Странное действие большого сходства характеров! В возрасте, когда сердце обычно уже утрачивает свое естественное тепло, у этого доброго старца оно прониклось ко мне горячей приязнью, всех удивившей. Он посетил меня в Мотье под предлогом охоты на перепелов и провел там два дня, не дотронувшись до ружья. Между нами установилась такая дружба (в полном значении этого слова), что мы не могли друг без друга обойтись. Замок Коломбье, в котором он жил летом, находился в шести лье от Мотье; не реже чем раз в две недели я бывал у него, гостил сутки, потом возвращался пешком, и сердце мое всегда было полно им. Волненье, некогда мной испытанное во время моих путешествий из Эрмитажа в Обон, было совсем иное, конечно; но оно не было более нежным, чем то, с каким я приближался к Коломбье. Сколько слез умиленья проливал я нередко дорогой, думая об отеческой доброте, о милых добродетелях, о кроткой философии этого почтенного старца! Я называл его отцом, он меня сыном. Эти нежные имена отчасти дают представленье о привязанности, соединявшей нас, но еще не дают представления о нашей потребности друг в друге и о постоянном желании быть вместе. Он во что бы то ни стало хотел поселить меня в замке Коломбье и долго настаивал, чтобы я занял помещение, которое мне обычно отводили там. В конце концов я сказал ему, что чувствую себя в Мотье свободней и предпочитаю всю жизнь ходить к нему. Он одобрил мою откровенность, и об этом больше не было речи. О добрый милорд! О мой достойный отец! Как и теперь еще сердце мое волнуется при мысли о вас! Ах, варвары! Какой удар нанесли они мне, оторвав вас от меня! Но нет, нет, великий человек, вы остаетесь и останетесь всегда тем же для меня, как и я остался все прежним. Вам налгали, но не могли изменить вас.

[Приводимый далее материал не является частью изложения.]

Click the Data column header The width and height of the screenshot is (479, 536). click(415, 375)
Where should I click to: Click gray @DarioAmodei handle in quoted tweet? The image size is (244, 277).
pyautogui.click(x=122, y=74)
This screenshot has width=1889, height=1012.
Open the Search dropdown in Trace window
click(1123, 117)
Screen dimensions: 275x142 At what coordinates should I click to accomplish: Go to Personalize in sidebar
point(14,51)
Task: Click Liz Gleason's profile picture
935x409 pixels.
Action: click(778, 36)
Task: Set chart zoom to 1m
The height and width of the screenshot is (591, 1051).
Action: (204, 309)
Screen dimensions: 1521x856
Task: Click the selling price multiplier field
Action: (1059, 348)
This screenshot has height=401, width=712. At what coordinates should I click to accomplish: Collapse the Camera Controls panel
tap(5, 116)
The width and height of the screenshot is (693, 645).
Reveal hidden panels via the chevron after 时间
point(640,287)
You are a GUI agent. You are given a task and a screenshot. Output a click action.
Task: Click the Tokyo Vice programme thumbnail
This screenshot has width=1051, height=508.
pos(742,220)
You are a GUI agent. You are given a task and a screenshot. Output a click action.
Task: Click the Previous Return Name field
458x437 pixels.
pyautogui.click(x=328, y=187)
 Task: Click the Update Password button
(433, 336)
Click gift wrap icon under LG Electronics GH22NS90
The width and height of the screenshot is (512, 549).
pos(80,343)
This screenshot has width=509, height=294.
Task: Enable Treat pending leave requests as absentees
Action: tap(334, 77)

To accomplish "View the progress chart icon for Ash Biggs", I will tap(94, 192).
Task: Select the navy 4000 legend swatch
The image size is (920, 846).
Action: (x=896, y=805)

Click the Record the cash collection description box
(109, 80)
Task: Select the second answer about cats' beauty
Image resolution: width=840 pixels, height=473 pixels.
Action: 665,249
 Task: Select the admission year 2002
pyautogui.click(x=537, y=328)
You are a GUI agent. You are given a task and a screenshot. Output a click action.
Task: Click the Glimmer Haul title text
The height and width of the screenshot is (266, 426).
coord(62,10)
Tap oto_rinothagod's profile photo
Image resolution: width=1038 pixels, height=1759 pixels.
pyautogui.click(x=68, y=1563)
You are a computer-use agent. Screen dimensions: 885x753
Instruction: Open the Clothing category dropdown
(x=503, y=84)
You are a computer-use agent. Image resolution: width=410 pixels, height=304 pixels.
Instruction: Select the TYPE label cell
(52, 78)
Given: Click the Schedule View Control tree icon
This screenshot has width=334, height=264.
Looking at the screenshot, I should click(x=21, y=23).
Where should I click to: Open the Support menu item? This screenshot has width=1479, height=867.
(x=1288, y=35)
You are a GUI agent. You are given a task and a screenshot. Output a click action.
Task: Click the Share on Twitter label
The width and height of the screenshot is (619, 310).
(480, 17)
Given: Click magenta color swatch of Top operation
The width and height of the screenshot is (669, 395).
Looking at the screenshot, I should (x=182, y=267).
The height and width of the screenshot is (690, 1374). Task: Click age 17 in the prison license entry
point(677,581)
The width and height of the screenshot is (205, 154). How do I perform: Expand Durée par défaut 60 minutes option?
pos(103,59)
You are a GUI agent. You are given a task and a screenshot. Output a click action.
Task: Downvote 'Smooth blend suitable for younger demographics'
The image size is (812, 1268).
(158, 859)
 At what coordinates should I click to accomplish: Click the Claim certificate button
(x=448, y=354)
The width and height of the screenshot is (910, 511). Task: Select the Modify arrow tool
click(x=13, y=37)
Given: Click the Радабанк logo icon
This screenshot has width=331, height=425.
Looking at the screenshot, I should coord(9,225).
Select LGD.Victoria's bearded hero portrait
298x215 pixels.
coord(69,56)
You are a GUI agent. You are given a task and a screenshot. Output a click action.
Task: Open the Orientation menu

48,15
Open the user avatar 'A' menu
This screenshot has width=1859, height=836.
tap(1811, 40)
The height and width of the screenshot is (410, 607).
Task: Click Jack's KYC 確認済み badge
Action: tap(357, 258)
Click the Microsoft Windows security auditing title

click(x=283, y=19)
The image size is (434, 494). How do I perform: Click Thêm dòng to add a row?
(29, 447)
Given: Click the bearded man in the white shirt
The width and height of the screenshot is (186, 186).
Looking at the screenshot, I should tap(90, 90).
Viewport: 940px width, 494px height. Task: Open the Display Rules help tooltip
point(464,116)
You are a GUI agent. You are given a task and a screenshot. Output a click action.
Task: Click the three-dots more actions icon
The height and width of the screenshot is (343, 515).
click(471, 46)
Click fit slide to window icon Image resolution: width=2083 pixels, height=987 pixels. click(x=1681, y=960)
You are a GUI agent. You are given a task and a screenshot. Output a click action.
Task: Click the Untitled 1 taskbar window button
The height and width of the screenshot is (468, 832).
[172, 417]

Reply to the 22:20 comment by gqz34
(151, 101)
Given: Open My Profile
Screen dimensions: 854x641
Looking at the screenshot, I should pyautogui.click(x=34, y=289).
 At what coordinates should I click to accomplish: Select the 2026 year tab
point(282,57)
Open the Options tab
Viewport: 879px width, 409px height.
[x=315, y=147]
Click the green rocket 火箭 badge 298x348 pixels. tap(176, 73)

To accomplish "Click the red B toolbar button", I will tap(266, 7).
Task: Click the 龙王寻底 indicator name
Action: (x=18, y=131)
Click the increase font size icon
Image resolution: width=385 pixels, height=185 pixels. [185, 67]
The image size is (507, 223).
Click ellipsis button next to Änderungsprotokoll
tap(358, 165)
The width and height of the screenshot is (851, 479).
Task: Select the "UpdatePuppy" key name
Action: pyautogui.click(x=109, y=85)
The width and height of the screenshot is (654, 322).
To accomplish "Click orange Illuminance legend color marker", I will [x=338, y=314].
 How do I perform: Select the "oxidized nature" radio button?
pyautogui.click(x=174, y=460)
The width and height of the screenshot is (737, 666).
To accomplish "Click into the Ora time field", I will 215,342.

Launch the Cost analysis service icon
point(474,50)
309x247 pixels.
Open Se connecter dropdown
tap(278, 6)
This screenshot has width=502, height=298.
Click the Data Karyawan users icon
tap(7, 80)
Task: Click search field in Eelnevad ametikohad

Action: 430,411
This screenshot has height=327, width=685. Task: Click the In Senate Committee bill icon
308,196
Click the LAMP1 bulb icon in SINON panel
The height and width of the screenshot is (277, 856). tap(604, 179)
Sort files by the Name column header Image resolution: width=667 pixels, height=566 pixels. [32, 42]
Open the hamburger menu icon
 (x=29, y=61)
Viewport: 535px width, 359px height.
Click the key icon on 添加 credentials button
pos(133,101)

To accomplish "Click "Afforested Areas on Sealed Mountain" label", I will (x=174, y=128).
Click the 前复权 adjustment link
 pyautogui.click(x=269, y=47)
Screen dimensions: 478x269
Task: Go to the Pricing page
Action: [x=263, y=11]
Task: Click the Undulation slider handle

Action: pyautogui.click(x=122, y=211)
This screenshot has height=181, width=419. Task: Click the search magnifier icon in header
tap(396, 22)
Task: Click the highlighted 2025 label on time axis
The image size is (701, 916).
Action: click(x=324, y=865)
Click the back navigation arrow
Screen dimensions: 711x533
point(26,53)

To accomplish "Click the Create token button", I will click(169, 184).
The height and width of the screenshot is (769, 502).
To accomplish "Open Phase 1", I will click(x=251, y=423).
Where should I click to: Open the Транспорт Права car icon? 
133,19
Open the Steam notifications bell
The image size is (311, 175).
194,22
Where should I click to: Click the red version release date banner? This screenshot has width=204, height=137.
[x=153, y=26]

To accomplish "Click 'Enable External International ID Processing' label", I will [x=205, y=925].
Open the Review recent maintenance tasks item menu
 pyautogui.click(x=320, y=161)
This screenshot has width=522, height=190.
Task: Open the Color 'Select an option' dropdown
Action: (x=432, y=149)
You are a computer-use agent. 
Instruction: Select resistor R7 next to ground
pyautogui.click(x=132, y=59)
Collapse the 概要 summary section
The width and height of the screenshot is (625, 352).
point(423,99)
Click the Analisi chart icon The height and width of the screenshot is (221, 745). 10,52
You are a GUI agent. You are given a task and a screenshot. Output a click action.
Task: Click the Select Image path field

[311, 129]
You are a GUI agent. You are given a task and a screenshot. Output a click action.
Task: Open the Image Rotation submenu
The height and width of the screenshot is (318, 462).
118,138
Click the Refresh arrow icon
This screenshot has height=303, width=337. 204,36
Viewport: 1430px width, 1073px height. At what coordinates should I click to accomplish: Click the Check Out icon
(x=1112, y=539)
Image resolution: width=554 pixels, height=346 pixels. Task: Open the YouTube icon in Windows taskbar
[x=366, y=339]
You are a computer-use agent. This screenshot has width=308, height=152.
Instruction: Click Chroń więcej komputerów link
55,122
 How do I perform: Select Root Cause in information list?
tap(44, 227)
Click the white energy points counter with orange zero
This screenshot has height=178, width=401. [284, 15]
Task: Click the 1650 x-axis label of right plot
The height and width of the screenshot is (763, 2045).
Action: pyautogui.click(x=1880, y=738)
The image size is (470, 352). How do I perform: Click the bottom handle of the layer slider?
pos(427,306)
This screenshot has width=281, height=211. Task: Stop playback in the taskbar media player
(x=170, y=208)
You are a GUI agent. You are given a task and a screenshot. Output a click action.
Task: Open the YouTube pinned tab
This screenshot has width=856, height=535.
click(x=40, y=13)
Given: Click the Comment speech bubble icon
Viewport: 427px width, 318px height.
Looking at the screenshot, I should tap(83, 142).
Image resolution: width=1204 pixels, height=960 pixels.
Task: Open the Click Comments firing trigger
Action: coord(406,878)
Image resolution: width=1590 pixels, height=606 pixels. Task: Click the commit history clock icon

Милорд маршал не лишен недостатков; он мудрец, но человек. При самом проницательном уме, при самом тонком чутье, какие только возможны, при самом глубоком знании людей он иногда позволяет себя обмануть и остается при этом в заблуждении. У него странный характер; что-то чудное, необычайное есть в самом складе его ума. Он как бы забывает о людях, которых видит каждый день, и вспоминает о них в тот момент, когда они меньше всего этого ожидают. Его внимание кажется своенравным, подарки – прихотью, а не желанием сделать приятное. Он тотчас же дает или посылает, что ему вздумается, будь это вещь очень дорогая или ничтожная – безразлично. К нему является, например, молодой женевец, желающий поступить на службу к прусскому королю: милорд дает ему вместо письма мешочек гороху и велит передать королю; при виде этой странной рекомендации король тотчас же принимает подателя на службу. У возвышенных натур есть общий язык, недоступный пошлым умам. Эти маленькие чудачества, напоминающие капризы хорошенькой женщины, делали милорда маршала в моих глазах еще интересней. Я был вполне уверен, и еще больше убедился в этом впоследствии, что в серьезных случаях они не влияли ни на его чувства, ни на внимательное отношение к человеку, связанному с ним дружбой. Но правда и то, что самый способ делать одолженье отличается у него той же странностью, что и его манеры.